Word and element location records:

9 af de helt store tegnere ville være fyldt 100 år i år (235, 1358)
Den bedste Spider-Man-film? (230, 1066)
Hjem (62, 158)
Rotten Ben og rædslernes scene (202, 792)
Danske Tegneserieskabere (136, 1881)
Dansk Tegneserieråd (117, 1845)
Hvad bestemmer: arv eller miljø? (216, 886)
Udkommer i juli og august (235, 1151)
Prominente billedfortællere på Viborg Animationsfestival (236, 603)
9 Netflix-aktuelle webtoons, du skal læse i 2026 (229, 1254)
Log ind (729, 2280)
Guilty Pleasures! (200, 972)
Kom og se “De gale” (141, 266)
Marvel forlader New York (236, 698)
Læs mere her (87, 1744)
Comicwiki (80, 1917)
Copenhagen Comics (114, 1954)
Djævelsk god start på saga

## WRITTEN REQUEST
Edit the records above so that "Hjem" becomes "Forside", and leave everything else unchanged.

## PROBLEM SOLUTION
9 af de helt store tegnere ville være fyldt 100 år i år (235, 1358)
Den bedste Spider-Man-film? (230, 1066)
Forside (62, 158)
Rotten Ben og rædslernes scene (202, 792)
Danske Tegneserieskabere (136, 1881)
Dansk Tegneserieråd (117, 1845)
Hvad bestemmer: arv eller miljø? (216, 886)
Udkommer i juli og august (235, 1151)
Prominente billedfortællere på Viborg Animationsfestival (236, 603)
9 Netflix-aktuelle webtoons, du skal læse i 2026 (229, 1254)
Log ind (729, 2280)
Guilty Pleasures! (200, 972)
Kom og se “De gale” (141, 266)
Marvel forlader New York (236, 698)
Læs mere her (87, 1744)
Comicwiki (80, 1917)
Copenhagen Comics (114, 1954)
Djævelsk god start på saga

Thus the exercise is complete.